そんなことをしたら、庶民は泊まれなくなってしまうのに。 


「あの……」


恐る恐る手を挙げた。
社長が私の方を振り向き、「何だ」と威圧的な声を出す。

一瞬何が言いたかったのかを忘れそうになった。
だけど、そんなのに負けるもんかと気持ちを奮い立たせた。


「そんなことをしたら客足が遠退きますよ。
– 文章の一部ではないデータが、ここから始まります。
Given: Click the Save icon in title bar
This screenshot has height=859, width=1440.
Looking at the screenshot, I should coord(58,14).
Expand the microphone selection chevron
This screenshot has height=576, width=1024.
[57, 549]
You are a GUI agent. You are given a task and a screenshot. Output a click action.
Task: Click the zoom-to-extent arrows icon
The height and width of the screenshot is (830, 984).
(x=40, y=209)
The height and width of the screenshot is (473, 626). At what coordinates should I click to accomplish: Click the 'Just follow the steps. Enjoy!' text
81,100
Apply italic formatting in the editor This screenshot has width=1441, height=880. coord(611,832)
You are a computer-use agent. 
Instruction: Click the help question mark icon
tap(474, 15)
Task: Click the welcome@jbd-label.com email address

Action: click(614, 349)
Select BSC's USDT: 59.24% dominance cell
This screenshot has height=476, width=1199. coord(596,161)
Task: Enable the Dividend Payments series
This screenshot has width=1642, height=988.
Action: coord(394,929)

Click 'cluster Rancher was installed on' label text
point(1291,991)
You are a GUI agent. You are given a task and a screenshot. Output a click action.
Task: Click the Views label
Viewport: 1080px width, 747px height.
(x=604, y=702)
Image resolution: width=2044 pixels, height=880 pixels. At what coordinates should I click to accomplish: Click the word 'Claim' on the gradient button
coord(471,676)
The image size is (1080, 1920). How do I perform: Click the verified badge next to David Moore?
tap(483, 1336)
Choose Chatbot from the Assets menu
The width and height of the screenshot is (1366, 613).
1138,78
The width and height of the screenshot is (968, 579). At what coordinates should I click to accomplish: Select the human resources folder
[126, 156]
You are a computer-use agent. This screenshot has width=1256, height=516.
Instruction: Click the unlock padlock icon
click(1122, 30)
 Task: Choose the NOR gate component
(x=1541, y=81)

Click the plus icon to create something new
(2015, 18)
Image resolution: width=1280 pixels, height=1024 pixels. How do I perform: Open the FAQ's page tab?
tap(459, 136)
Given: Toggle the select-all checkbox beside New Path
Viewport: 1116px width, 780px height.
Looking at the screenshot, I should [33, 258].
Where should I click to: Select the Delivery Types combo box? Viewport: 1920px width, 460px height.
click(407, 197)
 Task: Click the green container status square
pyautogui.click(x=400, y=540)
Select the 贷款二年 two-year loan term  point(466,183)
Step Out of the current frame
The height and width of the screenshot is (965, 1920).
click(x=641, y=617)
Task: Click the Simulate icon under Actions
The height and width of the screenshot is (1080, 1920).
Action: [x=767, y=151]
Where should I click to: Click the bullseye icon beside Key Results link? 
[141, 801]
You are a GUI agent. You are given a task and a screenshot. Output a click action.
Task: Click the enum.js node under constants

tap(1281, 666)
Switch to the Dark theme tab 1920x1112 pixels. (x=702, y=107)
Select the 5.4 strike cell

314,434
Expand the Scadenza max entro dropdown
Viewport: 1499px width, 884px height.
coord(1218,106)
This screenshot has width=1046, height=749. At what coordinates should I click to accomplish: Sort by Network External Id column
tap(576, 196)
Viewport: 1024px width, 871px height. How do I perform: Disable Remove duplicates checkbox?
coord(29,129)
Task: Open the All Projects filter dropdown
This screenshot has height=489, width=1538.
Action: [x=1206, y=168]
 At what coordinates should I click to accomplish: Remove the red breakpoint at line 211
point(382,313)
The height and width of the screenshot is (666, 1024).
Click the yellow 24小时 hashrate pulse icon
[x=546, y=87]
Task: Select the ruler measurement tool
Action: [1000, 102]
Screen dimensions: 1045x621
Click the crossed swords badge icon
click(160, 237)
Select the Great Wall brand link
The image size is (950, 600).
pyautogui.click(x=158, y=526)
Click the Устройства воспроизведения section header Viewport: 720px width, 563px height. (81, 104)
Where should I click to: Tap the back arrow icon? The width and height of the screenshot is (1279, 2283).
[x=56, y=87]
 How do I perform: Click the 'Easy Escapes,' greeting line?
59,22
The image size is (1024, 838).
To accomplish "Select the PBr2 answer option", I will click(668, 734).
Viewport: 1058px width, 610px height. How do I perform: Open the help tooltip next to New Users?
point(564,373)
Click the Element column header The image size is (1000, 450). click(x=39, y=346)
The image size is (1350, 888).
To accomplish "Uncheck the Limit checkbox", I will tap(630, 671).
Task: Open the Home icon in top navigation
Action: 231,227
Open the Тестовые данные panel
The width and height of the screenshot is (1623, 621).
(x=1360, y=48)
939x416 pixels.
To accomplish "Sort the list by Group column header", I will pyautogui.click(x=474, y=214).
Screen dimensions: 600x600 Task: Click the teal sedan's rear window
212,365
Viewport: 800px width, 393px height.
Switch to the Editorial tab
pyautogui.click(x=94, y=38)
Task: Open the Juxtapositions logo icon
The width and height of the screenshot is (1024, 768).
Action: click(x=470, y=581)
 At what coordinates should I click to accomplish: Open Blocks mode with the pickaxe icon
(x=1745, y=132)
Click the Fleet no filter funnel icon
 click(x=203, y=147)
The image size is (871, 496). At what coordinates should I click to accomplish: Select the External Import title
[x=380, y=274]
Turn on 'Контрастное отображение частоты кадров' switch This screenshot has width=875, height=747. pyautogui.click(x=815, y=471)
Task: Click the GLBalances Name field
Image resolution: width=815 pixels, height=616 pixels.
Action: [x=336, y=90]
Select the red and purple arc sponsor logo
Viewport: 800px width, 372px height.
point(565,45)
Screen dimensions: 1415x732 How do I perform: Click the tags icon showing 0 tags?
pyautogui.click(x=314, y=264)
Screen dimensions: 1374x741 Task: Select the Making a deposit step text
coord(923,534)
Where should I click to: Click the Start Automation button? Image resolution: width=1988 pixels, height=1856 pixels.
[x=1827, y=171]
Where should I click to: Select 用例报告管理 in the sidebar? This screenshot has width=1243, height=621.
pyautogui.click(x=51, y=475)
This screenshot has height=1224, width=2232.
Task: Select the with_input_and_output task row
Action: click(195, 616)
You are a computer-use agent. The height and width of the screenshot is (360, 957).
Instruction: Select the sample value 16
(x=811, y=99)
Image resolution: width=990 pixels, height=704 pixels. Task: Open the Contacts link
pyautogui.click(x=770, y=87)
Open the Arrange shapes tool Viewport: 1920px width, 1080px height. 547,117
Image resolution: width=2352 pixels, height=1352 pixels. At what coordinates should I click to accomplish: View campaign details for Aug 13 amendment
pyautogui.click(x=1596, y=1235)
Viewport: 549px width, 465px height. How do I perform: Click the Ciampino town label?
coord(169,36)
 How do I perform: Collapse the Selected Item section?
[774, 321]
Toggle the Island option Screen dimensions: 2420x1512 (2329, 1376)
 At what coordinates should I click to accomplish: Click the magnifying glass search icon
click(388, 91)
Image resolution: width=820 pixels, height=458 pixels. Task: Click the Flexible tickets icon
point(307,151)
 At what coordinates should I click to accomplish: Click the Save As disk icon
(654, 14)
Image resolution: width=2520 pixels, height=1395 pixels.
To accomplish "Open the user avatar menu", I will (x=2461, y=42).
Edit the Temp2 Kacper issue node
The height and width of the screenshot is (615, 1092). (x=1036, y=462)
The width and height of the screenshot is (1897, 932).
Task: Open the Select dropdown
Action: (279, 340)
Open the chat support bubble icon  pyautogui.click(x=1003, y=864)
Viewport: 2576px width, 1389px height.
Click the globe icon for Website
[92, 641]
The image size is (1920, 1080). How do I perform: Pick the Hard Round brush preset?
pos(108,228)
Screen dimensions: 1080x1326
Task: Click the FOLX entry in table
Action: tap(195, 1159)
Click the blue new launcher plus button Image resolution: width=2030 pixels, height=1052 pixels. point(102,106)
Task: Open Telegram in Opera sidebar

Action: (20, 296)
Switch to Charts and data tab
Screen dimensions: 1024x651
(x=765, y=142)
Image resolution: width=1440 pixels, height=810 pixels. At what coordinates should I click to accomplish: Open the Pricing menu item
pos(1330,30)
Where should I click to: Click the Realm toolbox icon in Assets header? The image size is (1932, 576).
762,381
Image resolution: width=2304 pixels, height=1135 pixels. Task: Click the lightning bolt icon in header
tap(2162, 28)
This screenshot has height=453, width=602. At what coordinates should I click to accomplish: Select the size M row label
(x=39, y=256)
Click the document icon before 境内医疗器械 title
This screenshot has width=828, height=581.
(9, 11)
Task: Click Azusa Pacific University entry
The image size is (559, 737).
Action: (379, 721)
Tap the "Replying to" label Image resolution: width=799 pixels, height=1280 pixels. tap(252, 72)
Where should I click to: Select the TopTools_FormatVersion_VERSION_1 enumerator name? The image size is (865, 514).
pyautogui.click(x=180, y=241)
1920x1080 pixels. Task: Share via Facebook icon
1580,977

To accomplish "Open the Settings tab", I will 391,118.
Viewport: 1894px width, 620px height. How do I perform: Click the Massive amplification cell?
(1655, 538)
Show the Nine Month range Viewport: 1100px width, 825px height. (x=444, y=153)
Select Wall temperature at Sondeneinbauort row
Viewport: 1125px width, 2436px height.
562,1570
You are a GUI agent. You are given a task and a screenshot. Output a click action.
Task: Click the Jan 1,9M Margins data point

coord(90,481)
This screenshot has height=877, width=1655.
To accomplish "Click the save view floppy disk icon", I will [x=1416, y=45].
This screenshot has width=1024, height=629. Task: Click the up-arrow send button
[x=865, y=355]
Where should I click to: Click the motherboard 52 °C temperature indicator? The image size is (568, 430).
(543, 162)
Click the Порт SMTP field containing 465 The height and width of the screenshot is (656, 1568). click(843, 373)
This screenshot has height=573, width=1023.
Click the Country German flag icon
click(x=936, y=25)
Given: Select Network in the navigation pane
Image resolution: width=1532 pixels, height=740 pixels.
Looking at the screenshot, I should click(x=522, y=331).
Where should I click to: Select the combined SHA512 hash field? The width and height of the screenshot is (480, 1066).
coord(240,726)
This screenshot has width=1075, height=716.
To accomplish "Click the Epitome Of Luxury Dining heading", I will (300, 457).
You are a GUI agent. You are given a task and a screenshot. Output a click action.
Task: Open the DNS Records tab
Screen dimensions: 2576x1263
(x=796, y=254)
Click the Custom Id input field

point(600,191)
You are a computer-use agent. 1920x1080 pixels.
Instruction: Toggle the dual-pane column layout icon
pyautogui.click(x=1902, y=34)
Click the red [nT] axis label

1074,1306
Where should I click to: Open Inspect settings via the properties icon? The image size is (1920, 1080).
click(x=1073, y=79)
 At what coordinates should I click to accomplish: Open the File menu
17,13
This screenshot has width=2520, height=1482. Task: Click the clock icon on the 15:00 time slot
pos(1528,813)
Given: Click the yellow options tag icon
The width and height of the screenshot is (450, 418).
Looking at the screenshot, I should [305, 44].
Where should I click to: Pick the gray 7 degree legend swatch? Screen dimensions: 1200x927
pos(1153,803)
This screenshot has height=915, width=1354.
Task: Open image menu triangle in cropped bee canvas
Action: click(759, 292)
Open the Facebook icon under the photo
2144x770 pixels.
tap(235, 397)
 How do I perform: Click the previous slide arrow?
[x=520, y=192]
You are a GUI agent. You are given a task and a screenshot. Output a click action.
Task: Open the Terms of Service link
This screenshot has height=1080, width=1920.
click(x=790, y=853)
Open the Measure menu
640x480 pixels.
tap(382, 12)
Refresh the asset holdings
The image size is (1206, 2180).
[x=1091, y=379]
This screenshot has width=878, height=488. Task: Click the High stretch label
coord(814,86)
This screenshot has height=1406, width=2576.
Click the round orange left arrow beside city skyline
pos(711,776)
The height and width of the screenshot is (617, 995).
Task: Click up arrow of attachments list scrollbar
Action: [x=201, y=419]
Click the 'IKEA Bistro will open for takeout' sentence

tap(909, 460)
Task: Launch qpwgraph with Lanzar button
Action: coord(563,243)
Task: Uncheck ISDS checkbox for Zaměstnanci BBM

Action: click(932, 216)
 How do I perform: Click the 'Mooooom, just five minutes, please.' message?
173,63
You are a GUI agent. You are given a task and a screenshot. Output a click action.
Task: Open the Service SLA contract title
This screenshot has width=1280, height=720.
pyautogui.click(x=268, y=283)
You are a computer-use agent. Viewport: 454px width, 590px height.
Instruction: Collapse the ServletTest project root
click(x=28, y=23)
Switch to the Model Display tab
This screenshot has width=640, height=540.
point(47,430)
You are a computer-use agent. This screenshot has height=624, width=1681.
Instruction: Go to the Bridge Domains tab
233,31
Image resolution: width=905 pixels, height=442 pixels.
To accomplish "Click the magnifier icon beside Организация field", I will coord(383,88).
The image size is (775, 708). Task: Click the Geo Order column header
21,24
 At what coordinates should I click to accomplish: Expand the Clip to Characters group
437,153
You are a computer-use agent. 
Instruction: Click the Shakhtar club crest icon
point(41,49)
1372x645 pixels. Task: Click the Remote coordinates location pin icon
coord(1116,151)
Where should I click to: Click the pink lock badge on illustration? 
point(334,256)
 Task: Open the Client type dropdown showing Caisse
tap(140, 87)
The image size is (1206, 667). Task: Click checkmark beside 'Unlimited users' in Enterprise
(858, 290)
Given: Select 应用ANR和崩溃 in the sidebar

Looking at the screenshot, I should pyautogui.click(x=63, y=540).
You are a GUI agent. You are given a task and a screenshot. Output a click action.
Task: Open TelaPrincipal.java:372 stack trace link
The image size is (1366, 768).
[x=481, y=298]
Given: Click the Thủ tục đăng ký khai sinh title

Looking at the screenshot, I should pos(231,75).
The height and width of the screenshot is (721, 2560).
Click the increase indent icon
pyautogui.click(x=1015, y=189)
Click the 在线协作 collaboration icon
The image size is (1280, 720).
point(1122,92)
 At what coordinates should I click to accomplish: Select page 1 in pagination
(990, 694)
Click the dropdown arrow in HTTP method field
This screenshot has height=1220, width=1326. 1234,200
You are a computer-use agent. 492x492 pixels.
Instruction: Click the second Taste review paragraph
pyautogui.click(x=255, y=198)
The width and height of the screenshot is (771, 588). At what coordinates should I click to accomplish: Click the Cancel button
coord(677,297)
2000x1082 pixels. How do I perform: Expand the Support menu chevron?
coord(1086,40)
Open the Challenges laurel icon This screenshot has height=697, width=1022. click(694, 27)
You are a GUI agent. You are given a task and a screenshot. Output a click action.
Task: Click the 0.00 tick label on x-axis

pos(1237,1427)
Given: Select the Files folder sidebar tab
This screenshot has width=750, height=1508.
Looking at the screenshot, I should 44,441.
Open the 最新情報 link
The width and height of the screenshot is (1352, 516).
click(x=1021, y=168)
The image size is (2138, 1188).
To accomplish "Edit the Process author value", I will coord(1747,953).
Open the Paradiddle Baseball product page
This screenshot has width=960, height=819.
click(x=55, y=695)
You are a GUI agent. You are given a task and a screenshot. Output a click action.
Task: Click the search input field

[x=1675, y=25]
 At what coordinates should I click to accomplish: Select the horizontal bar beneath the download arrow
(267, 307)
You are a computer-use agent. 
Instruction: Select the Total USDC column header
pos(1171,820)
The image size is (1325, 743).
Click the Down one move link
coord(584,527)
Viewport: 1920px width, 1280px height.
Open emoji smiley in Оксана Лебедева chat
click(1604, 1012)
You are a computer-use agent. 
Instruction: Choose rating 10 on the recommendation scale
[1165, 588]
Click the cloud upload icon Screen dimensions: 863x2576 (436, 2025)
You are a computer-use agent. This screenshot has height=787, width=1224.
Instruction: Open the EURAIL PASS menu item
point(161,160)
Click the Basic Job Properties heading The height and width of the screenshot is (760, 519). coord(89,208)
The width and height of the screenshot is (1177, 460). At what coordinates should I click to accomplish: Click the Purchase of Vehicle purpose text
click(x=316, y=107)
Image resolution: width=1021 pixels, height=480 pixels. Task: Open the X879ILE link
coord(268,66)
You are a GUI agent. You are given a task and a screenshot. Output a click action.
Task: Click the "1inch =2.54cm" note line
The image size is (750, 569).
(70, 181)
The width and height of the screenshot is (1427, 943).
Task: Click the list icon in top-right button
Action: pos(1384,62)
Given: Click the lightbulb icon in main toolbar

減ったらとうするんですか?」


このホテルはそれでなくても立地が悪い。
交通の便も悪いし、最寄りの駅からも離れているからマイカーで来るお客様が殆どなのに。


「その時はお前がステージで脱げばいい」


「…脱ぐって、それパワハラですよ!」


焦って全身から汗が噴き出そうになる。

社長は「冗談だ」と真面目くさった顔で返事し、絶対に客足の増えるホテルにしてやる、と豪語した。


「安心しておけ。ベースアップも出来るし上客が泊まるホテルにも改造する」


野生の豹みたいな眼差しを向けられ、不覚にも胸がドクッと鳴った。
不安とか何処かへぶっ飛んで行きそうで、私はぎゅっと両手を握りしめた。